Guido Icardi pasó de villano a amigo de Wanda Nara: "Que asco de ser vivo", y otro viejos mensajes de odio que explotaron las redes
El hermano de Mauro Icardi se mostró en una reunión familiar con la conductora, Maxi López y Martín Migueles. La imagen causó furor y resucitó los feroces ataques que Guido publicó contra ella en el pasado.
Un viejo personaje del Wandagate se sumó nuevamente en esta temporada, pero lo que antes era un villano furioso ahora aparece como amigo de Wanda Nara, Maxi López y hasta Martín Migueles, el novio de la conductora de "MasterChef Celebrity". Es que Guido Icardi, una de las personas que más odiaba a la rubia, se mostró en una reunión familiar con ella y sus hijas, Francesca e Isabella. Todo ocurre mientras Mauro Icardi está en Turquía, sin completar el divorcio con Wanda y, para colmo, festejando San Valentín con La China Suárez a lo grande. La postal del reencuentro entre Guido y Wanda descolocó a propios y extraños, mientras se difundían viejos mensajes que confirmaban la terrible enemistad entre ellos, y las redes se llenaron de preguntas: ¿qué pasó para que el odio se transforme en paz? La respuesta, por ahora, la tienen ellos.
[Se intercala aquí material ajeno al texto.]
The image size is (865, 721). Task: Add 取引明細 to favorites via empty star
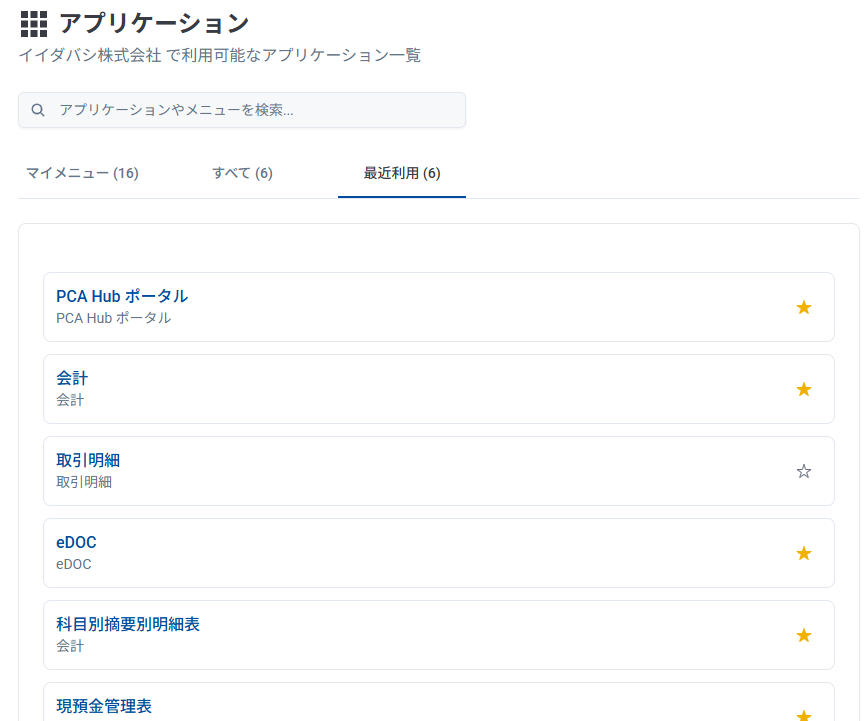pyautogui.click(x=803, y=471)

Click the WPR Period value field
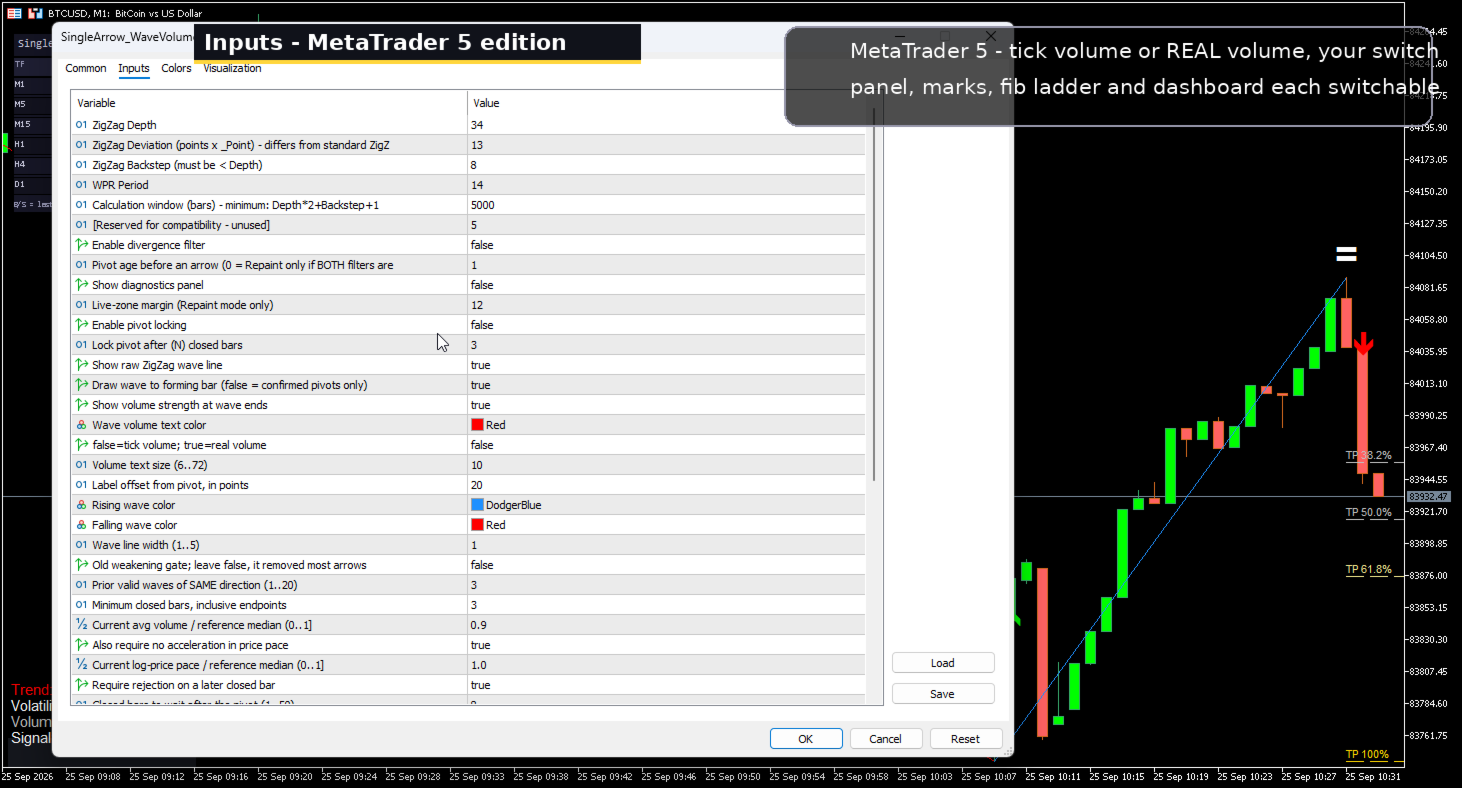666,185
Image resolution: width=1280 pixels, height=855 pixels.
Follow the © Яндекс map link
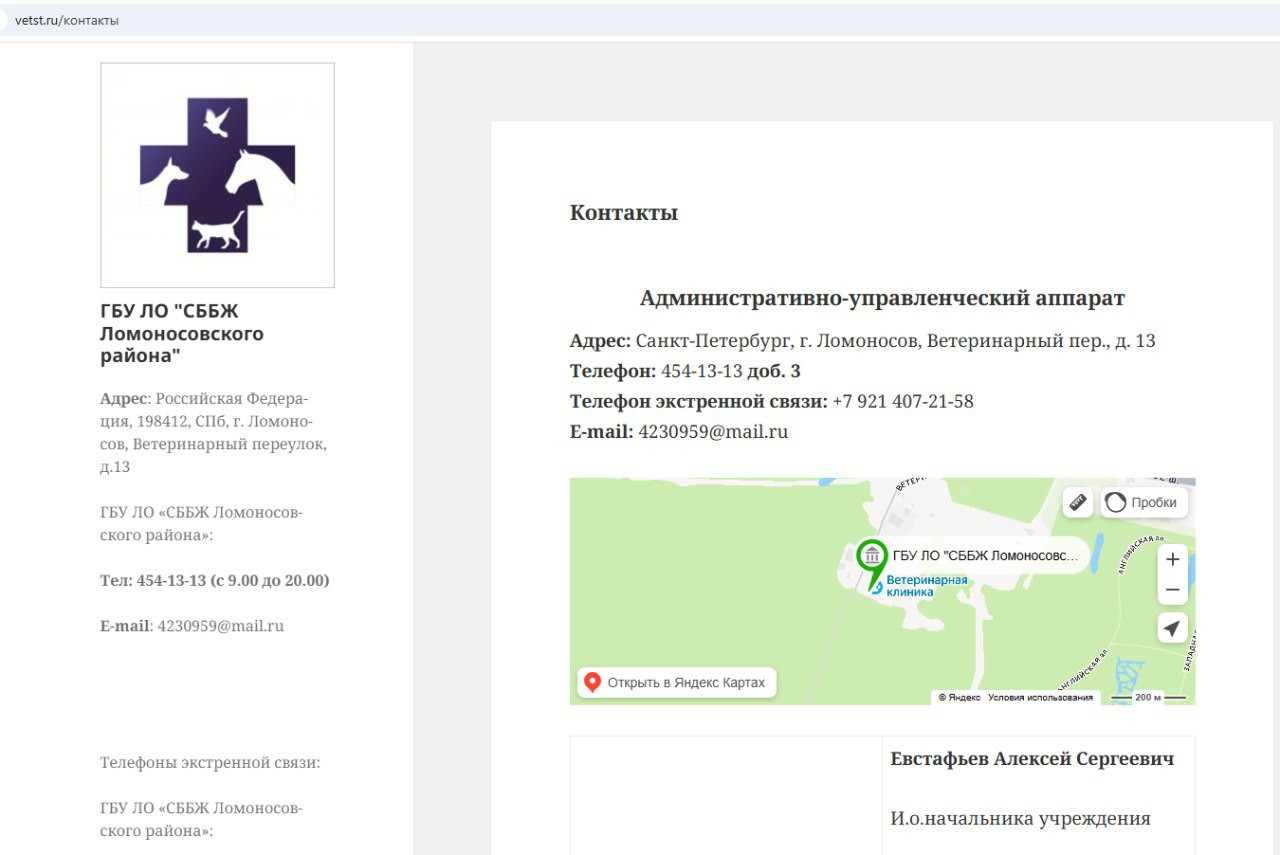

Pero antes de la foto sonriente, hubo años de guerra sucia. En 2022, tras la primera ruptura escandalosa entre Wanda y Mauro, Guido agarró el teléfono y disparó sin filtro. "Qué asco de ser vivo", escribió en Instagram, apuntando directo a su excuñada. El mensaje fue el primero de una serie que dejó en evidencia el nivel de bronca que existía puertas adentro. "Digan lo que digan, es un asco. La hipocresía... a ver si me denuncia por decir lo que pienso a mí también. Ah no, que no me saca ni un euro", agregó en ese entonces, dejando claro que el conflicto también pasaba por lo económico.
La artillería pesada llegó después. Guido acusó a Wanda de haber destrozado a su familia sin ningún tipo de reparo. "Separó una familia, nos trató de muertos de hambre, quiso extorsionar a mi hermana, quiso manipular a mi madre, se ríe de todos en nuestra cara. La gente debería saber", lanzó en uno de los descargos más duros que se recuerden. Las palabras quedaron flotando en el aire y, durante años, marcaron a fuego la relación entre los Icardi y la conductora. Nadie imaginaba que tiempo después iban a posar juntos como si nada hubiera pasado.
El conflicto siguió escalando. Ya en 2024, cuando Mauro y Wanda volvieron a estar en el ojo de la tormenta judicial, Guido volvió a la carga. "Hoy es un día para festejar. Por fin el asco de ser humano se aleja de mi familia. Ahora es problema de otros", escribió tras una audiencia clave. En paralelo, Ivana Icardi, su hermana, mostró su desgaste emocional: "Gracias a todos los que se interesan por mi opinión y si no respondo espero que entiendan la situación", dijo en sus historias, marcando distancia del escándalo.
Por eso la imagen de esta semana cayó como un baldazo de agua fría. Guido compartió una foto junto a Wanda, sus sobrinas, Maxi López y Martín Migueles, en la casa de la conductora. Rápidamente, los usuarios resucitaron los viejos mensajes y el contraste generó memes, críticas y sorpresa. Ante la ola de repercusiones, Guido salió a explicar: "Fue una cosa entre los dos para poder conocer a la familia. Desde que las nenas nacieron no las conocí, tuve la oportunidad y aproveché". La excusa, lógica para algunos, no conformó a todos.
El hermano de Mauro contó que, tras su paso por la televisión, el odio virtual se multiplicó. "Hablé con Ivana y está todo bien. Ella me vio en tele y me dijo que me cuide de la exposición", reveló. Además, admitió que recibió mensajes hostiles y que incluso evaluó asesorarse legalmente por la magnitud de los ataques. Así, en cuestión de horas, Guido pasó de ser el héroe del reencuentro a tener que dar explicaciones por su propio pasado digital. El Wandagate, una vez más, demostró que nunca termina.